Mayo Study Underway

Continuity of care is a problem when thousands of volunteer medical relief groups offer care to patients and assistance to understaffed medical teams in remote underdeveloped and rural locations worldwide. Blake Fechtel MD, and PhD student at Mayo Clinic is working in a poor and secluded area of Honduras conducting a 13 month study on the use of telemedicine and how it can be used to maintain a relationship with remote patients. Fechtel reports that medical conditions are substandard in rural Honduras simply because there isn’t the financial infrastructure to provide needed health services. To do the study, he works in a temporary clinic with two volunteer in-house physicians. These physicians typically see more than 300 patients in five hours. The relief teams help the situation, but unfortunately they can’t stay long.
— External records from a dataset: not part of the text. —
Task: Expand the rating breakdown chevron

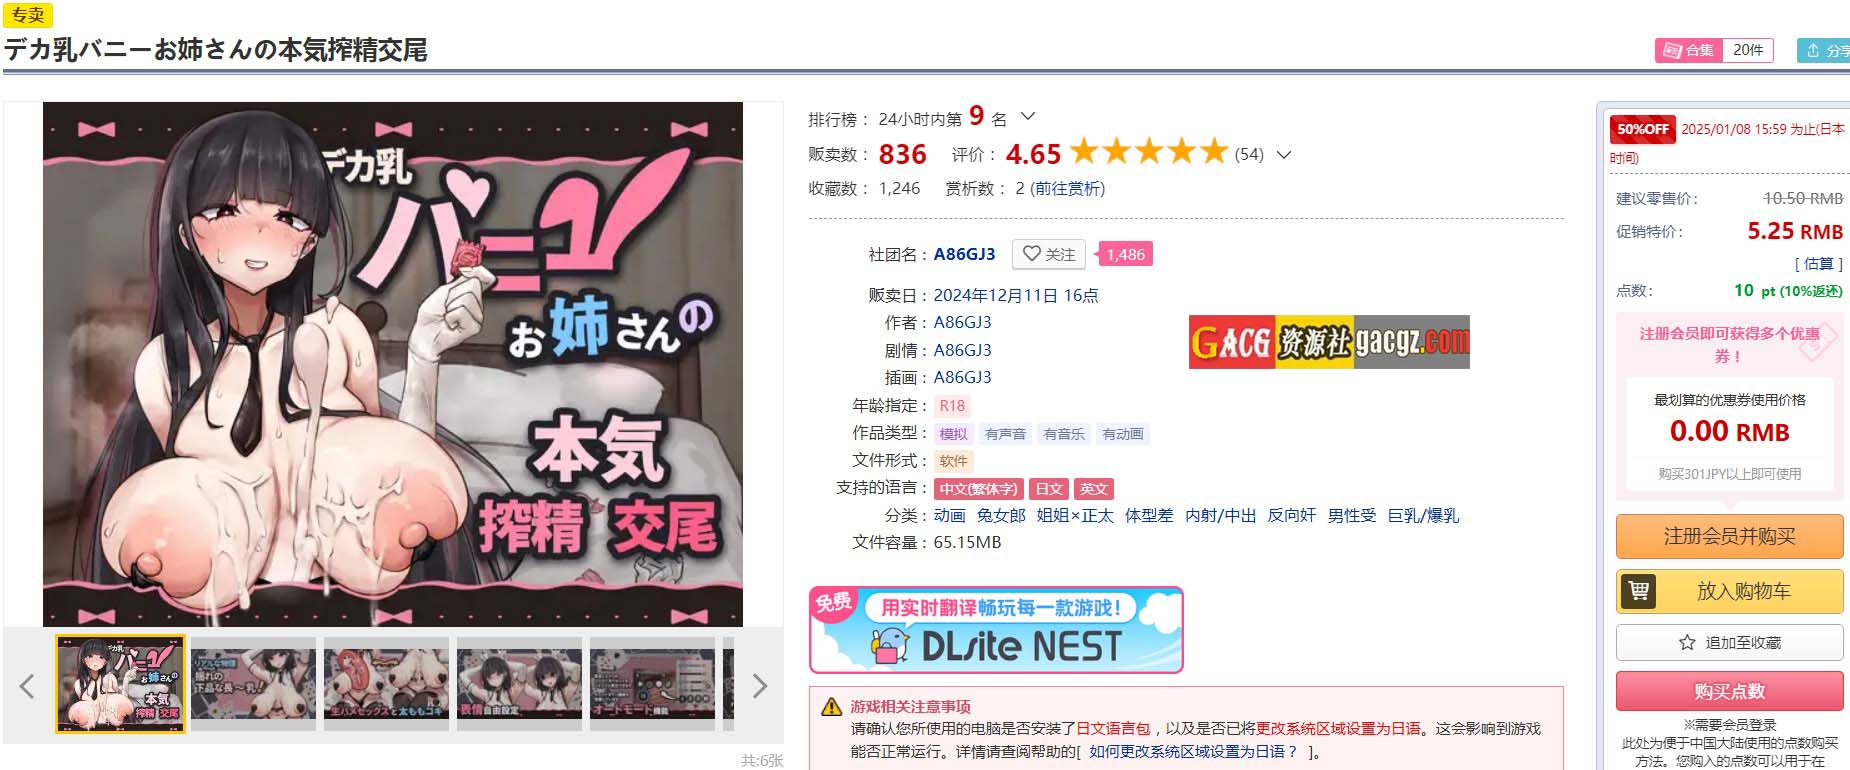Action: pyautogui.click(x=1284, y=154)
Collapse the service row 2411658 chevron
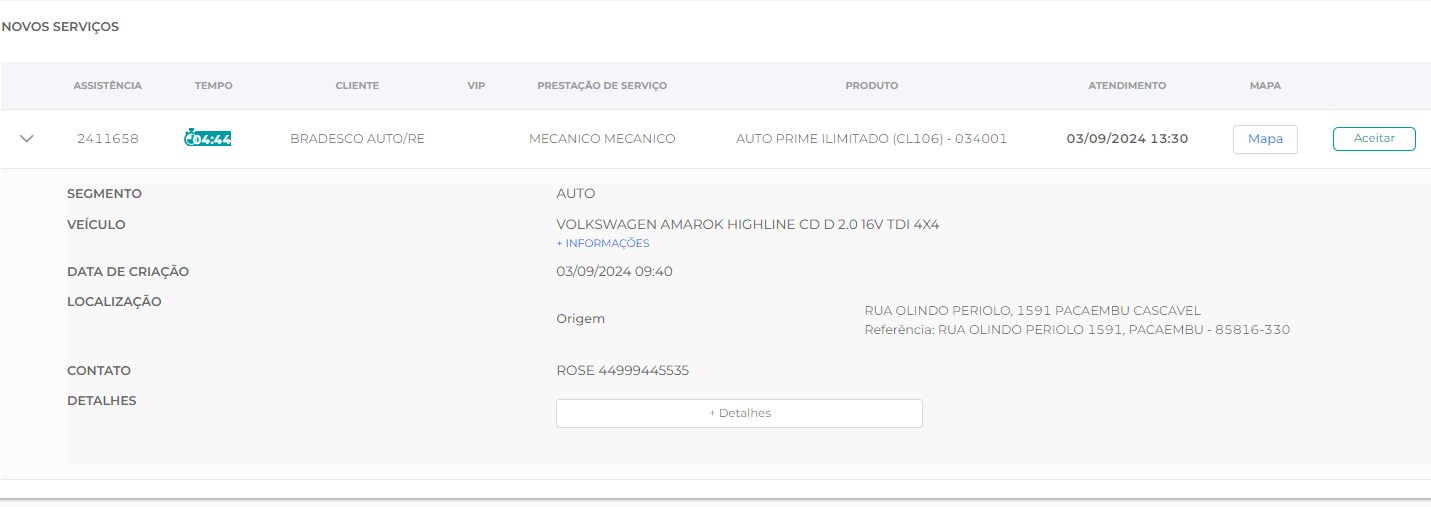 27,139
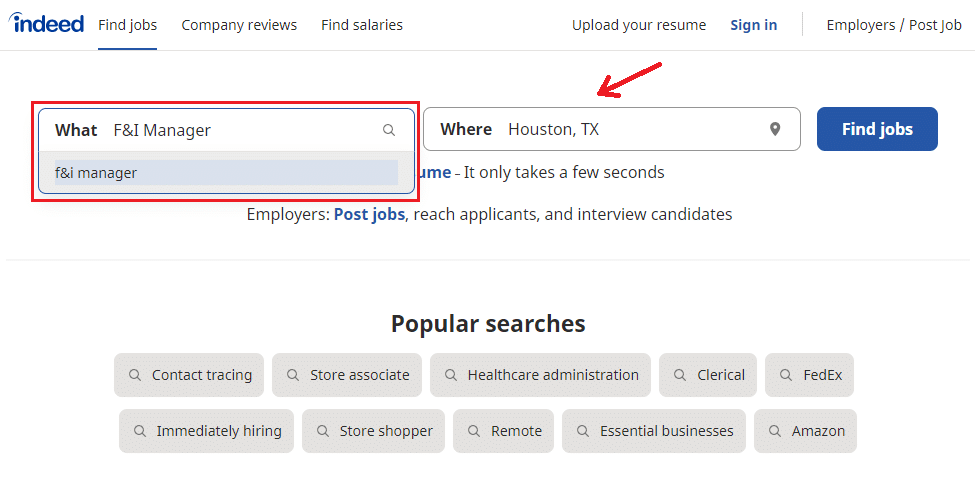Go to Find salaries page
The height and width of the screenshot is (483, 975).
click(x=362, y=25)
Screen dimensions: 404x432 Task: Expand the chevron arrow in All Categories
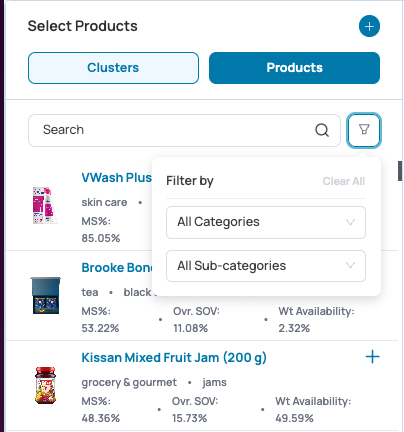(x=350, y=222)
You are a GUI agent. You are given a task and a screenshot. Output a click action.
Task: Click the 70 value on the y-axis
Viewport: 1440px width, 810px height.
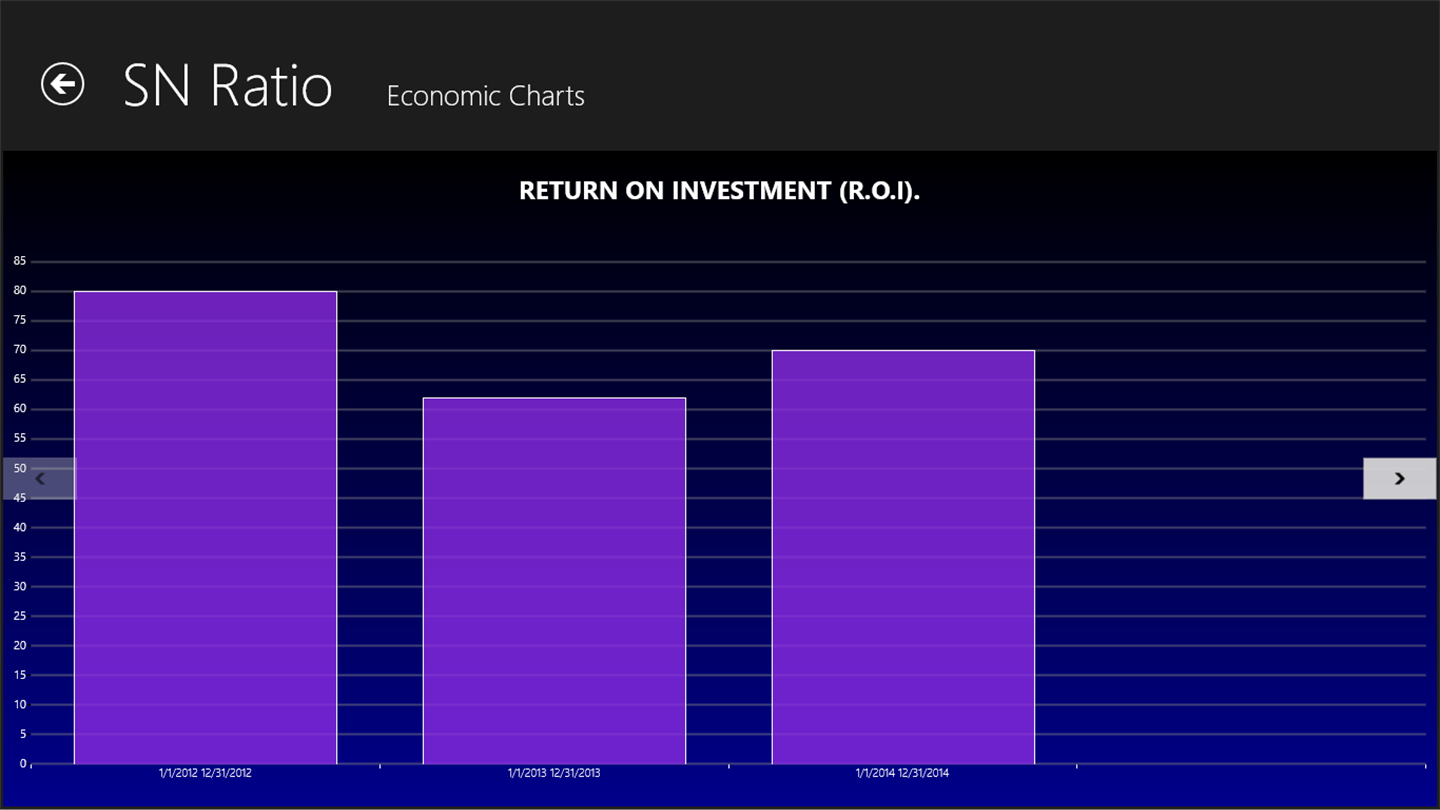pos(20,350)
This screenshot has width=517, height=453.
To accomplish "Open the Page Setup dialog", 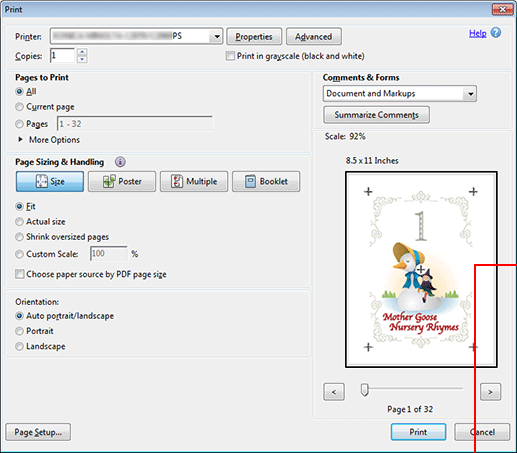I will (x=38, y=432).
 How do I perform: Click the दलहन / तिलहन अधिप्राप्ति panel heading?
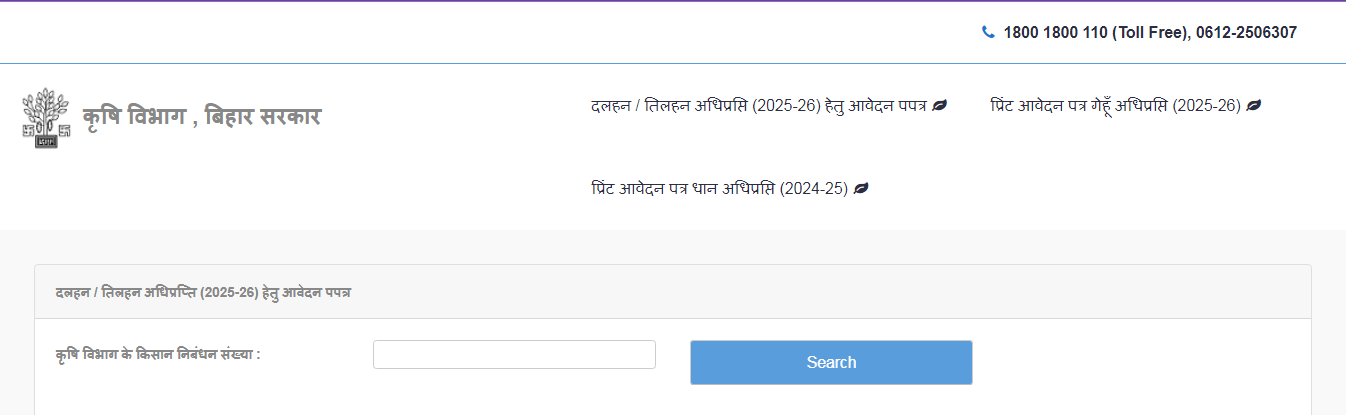point(203,292)
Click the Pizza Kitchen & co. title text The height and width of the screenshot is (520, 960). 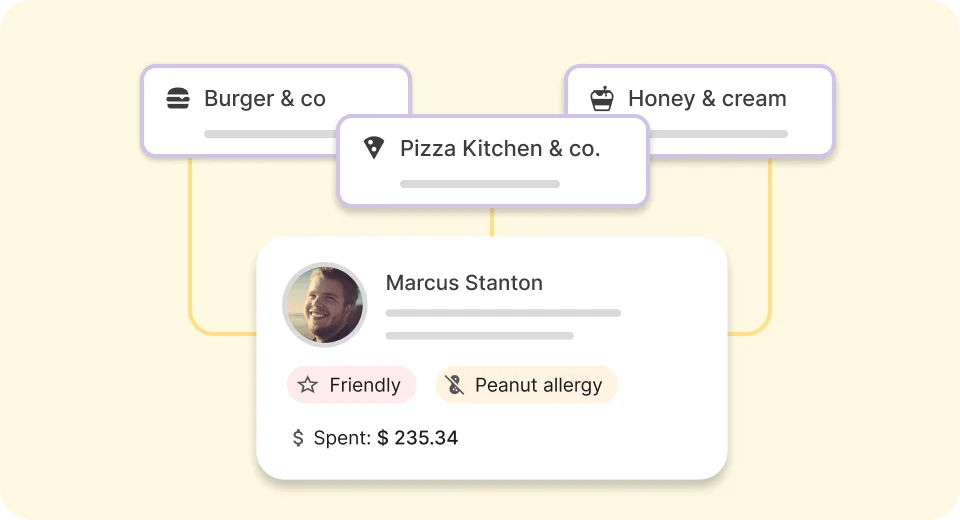tap(500, 148)
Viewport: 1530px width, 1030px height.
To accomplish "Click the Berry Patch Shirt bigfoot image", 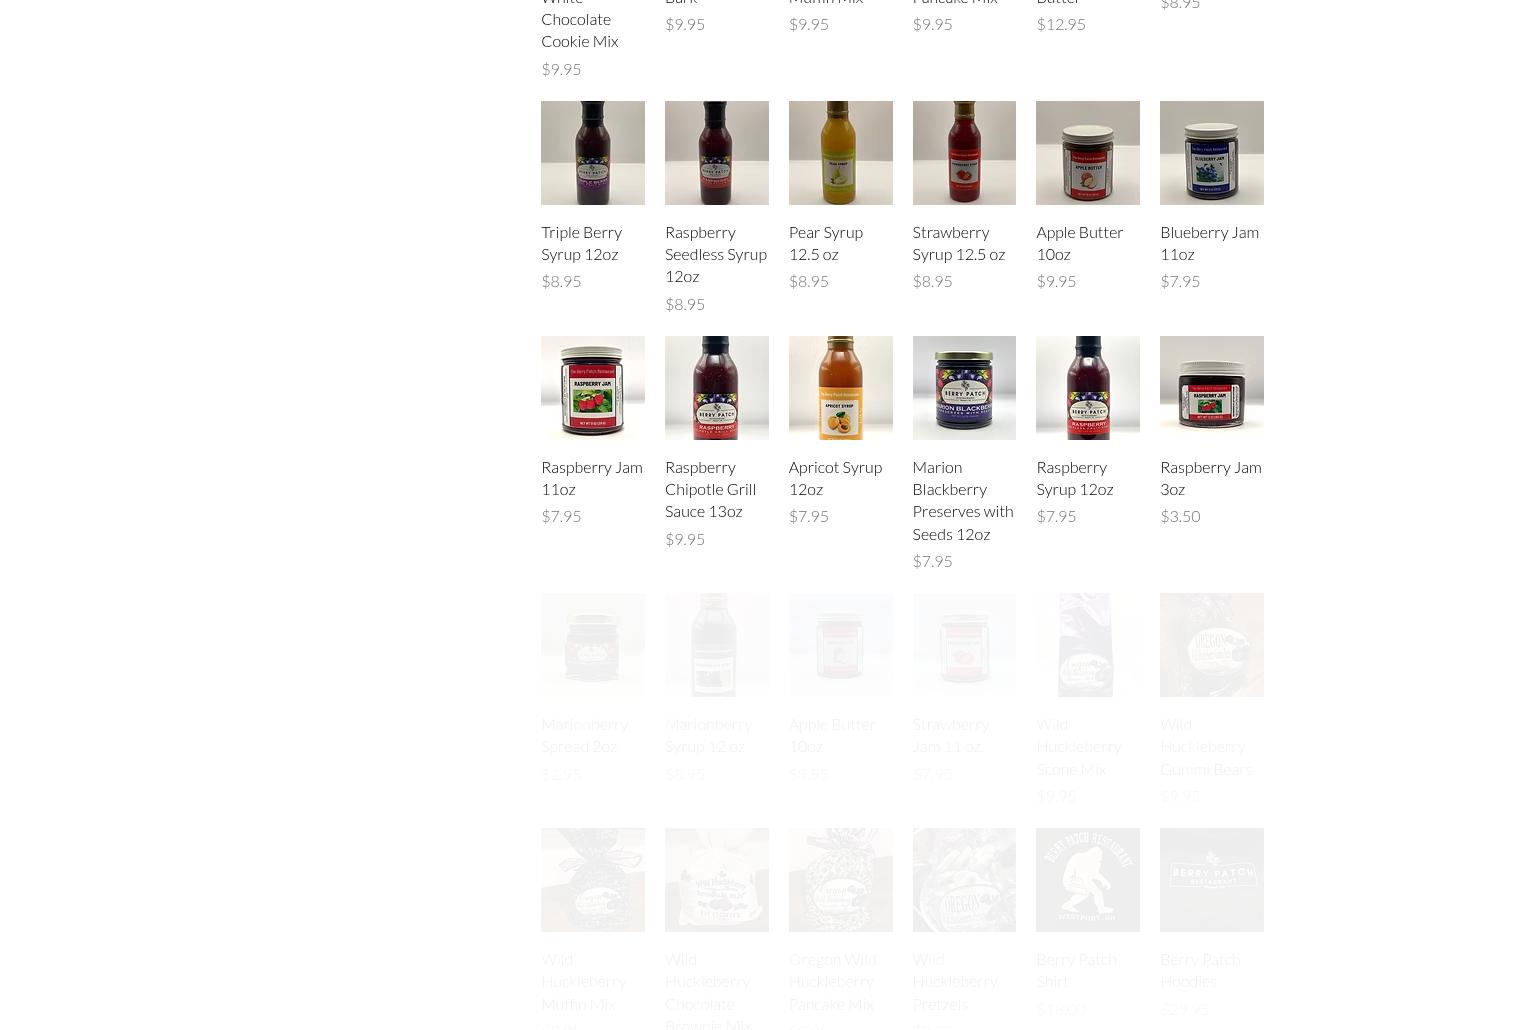I will pyautogui.click(x=1088, y=879).

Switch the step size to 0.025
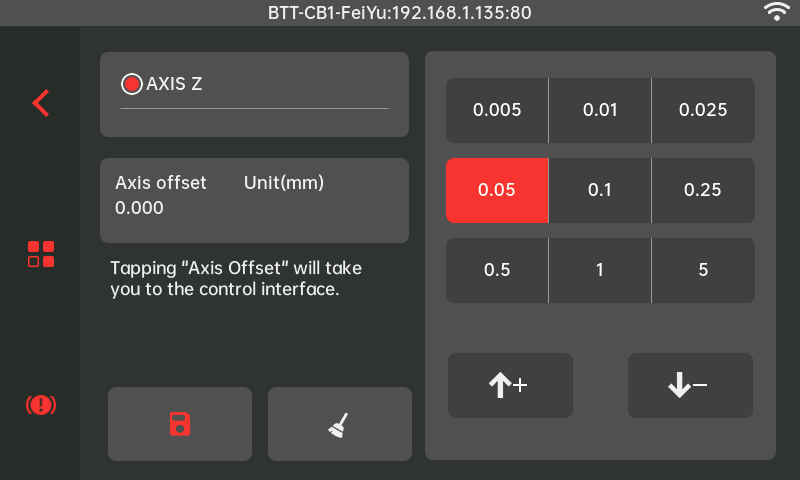(x=703, y=110)
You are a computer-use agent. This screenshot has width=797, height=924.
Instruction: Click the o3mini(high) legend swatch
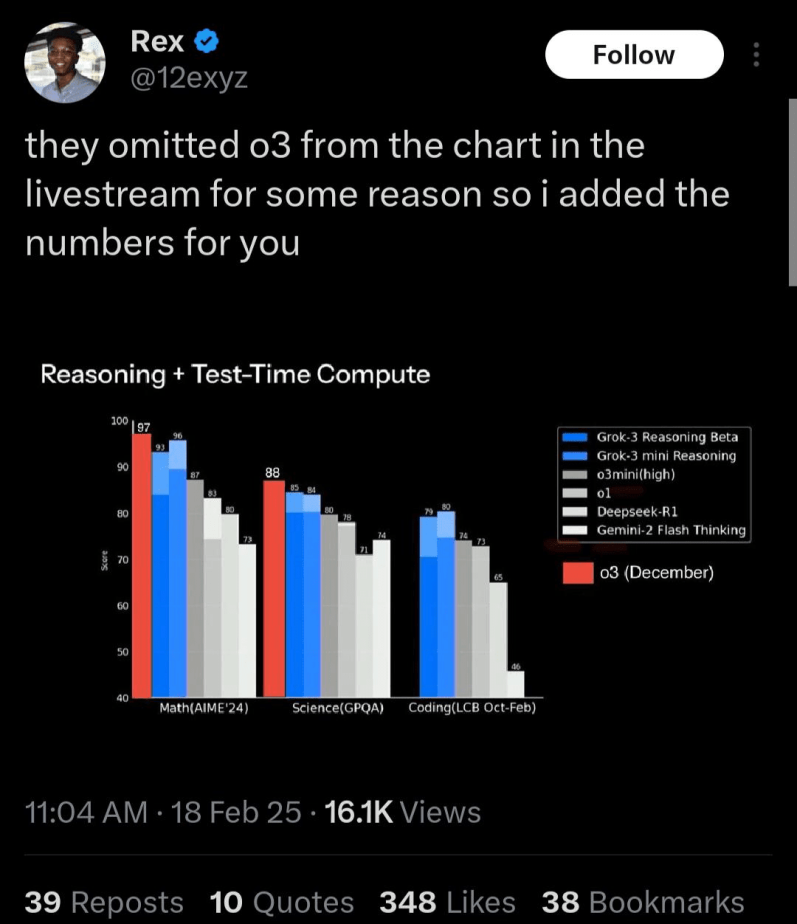point(575,474)
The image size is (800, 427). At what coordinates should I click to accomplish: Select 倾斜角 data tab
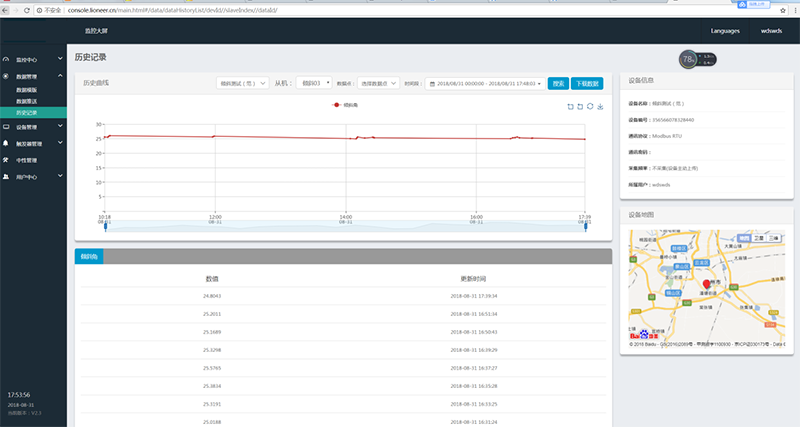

Fechtel and his advisor, Bart Demaerschalk MD, the Director for the Mayo Clinic Telestroke and Teleneurology program, presented their initial findings from this program involving the use of telemedicine at the ATA meeting held May 5-7 in Austin Texas.

Fechtel’s project “Satellite-Supplementation of Medical Outreach Clinics,” uses a very small aperture terminal satellite internet to connect with volunteer physicians in the U.S. to examine patients via teleconference in clinics run by Global Brigades in rural Honduras. The study involving 445 patients will produce insight into healthcare issues in isolated areas and outline the obstacles to providing telemedicine services.

Fechtel says, “That despite some challenges, the feedback from patients who were seen in the initial phase of the study have been positive. Even though some of the patients have never even seen a computer, they love it”.